■ RECORDS SHOWN:
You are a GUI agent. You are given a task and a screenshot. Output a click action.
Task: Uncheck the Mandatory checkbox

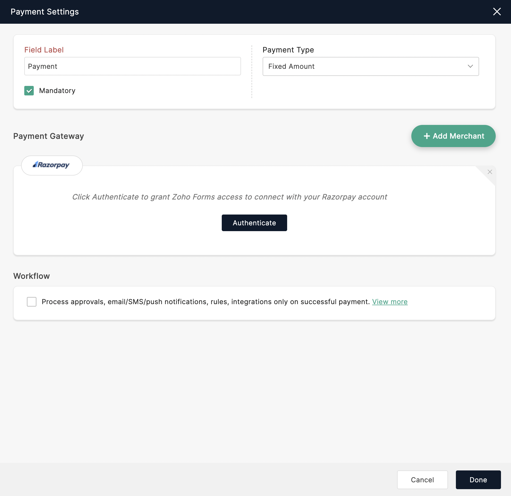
* * *
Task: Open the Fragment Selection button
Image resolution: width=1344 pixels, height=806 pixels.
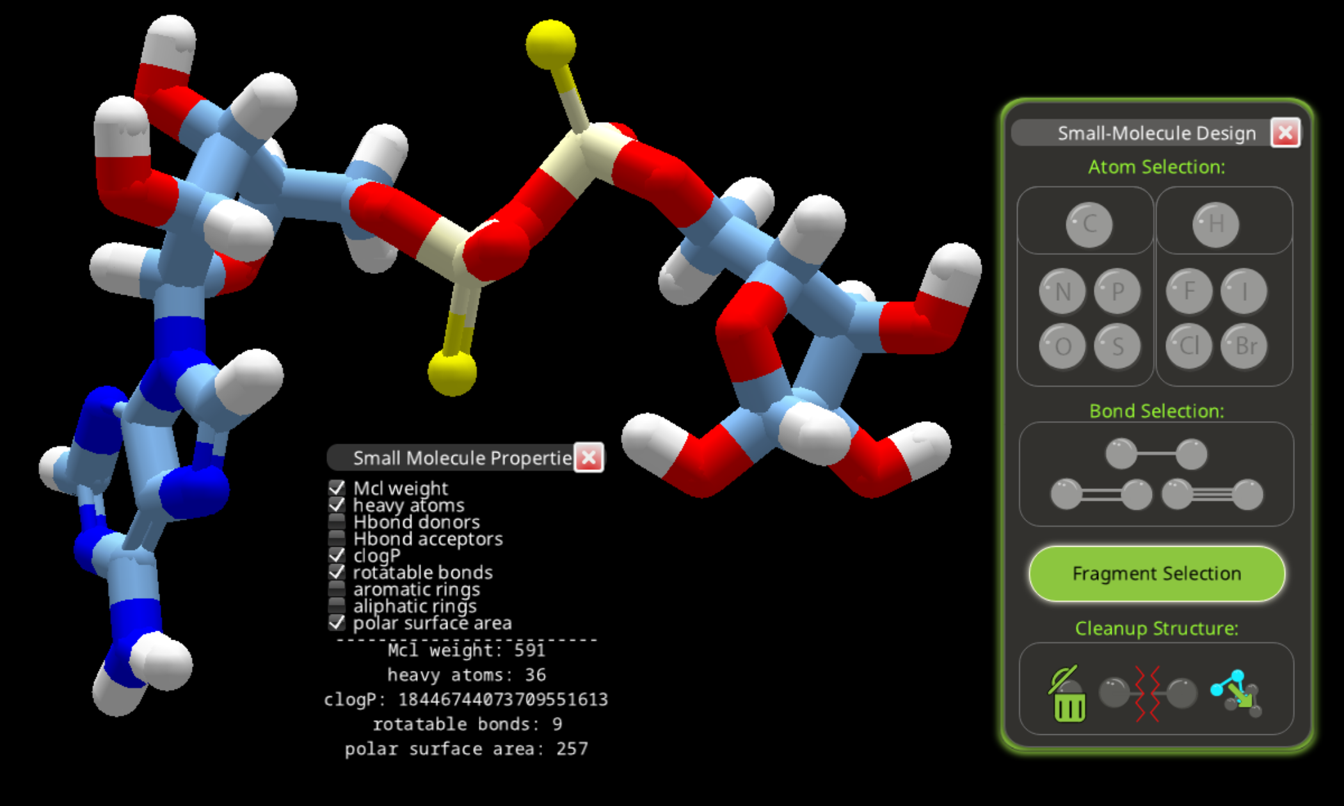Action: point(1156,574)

■ THE TASK:
Output the lines of the records above exactly as they appear, from the line containing "You are a GUI" through the line containing "Task: Uncheck the Mandatory checkbox".

■ OUTPUT OF THE EXERCISE:
You are a GUI agent. You are given a task and a screenshot. Output a click action.
Task: Uncheck the Mandatory checkbox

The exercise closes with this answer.